Researchers and clinicians should be aware of historical events occurring between cultural groups, as these may shape expectations and activate stereotypes that may not be helpful for the assessment process. For example, structural racism and discrimination experienced by Native Americans and ethnic minorities in the United States exacerbates poor mental health in general and may decrease openness and trust during a clinical encounter (
52). Similarly, encounters with assessors from different cultural backgrounds, or within contexts of uncertainty (e.g., refugees and asylum seekers), may evoke defensiveness, which could be misjudged as paranoia or uncooperativeness. Mischaracterizing such behavior can lead to improper inferences that may further harm mental health and reduce access to appropriate care. Clinicians should also be aware of their own blind spots with regard to historical trauma and educate themselves (
2). With the rise of migration to Western countries, the historical contexts that necessitated this migration and the geopolitical processes that may have led to collective or individual trauma should not be ignored.
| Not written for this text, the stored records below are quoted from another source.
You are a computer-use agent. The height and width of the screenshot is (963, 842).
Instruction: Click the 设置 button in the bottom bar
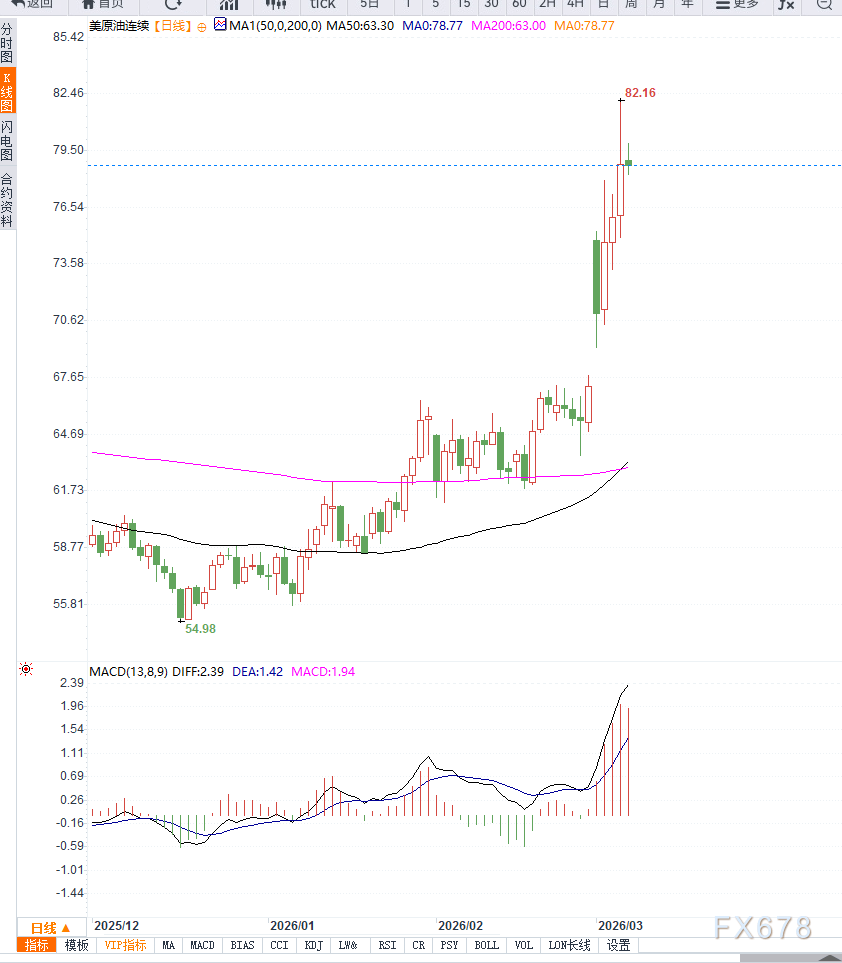pyautogui.click(x=619, y=945)
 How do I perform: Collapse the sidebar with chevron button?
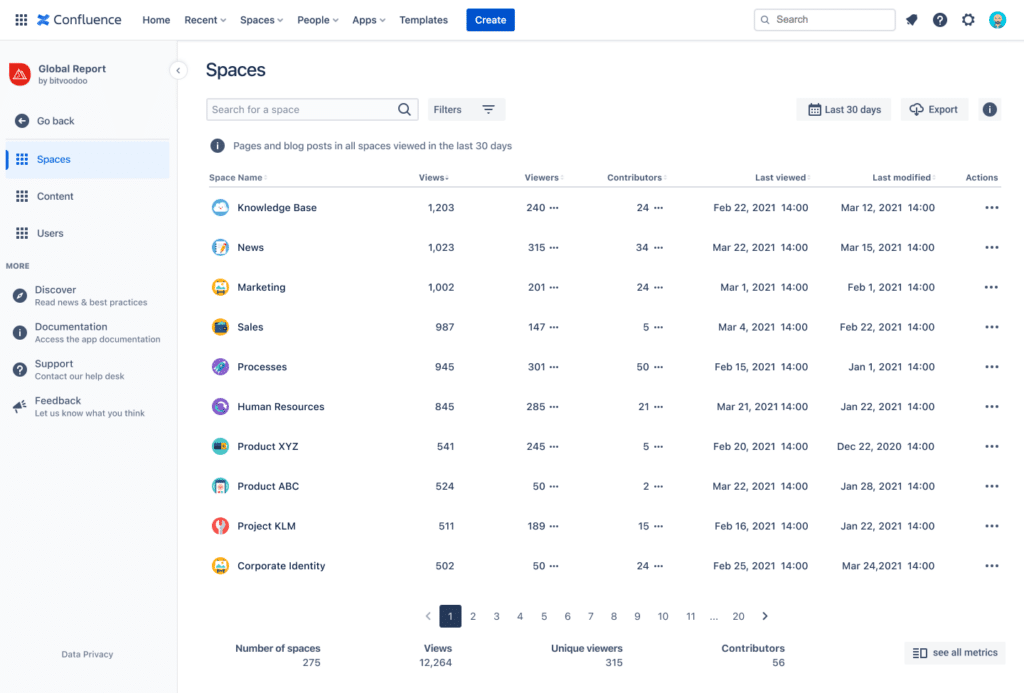pyautogui.click(x=178, y=70)
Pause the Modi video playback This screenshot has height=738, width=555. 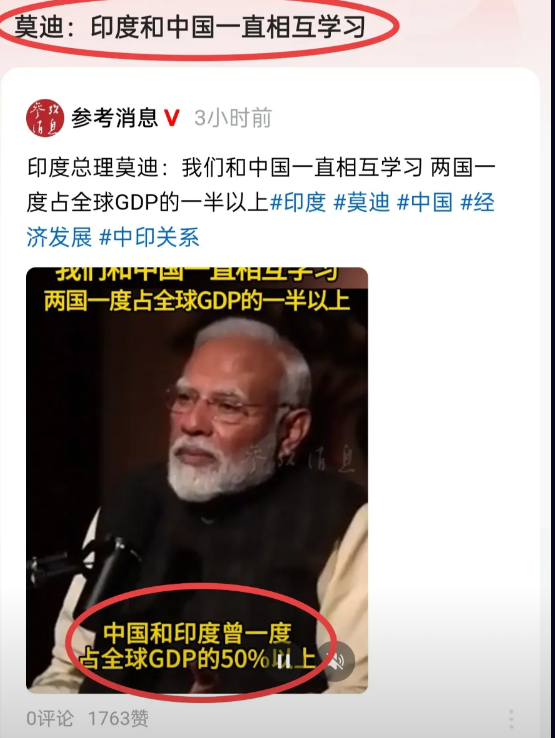coord(284,662)
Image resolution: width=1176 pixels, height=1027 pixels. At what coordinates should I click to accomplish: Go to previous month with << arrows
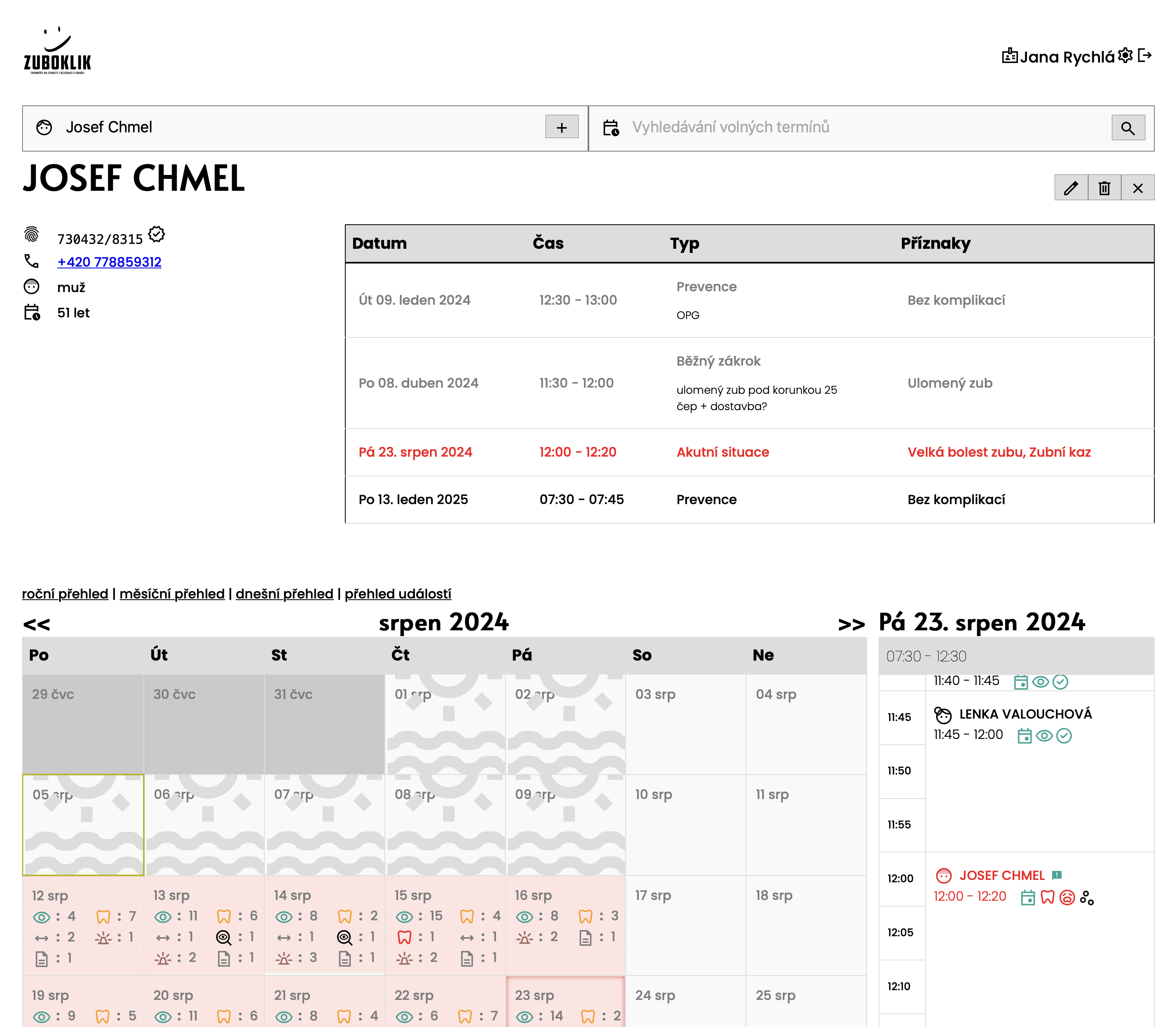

The framework of cultural humility invites ongoing education, acknowledgment of blind spots and power differentials, and the practice of reconnecting with curiosity and respect in clinical encounters. Finally, cultural humility is also consistent with culturally sensitive clinical practice. Cultural sensitivity is defined by cultivating awareness of one’s own and others’ cultural identities, using culturally formulated case conceptualization, and tailoring services to each client (
53). Overall, cultural humility is a stance that is consistent with culturally sensitive care overall and an aspirational practice for conducting assessment across cultures.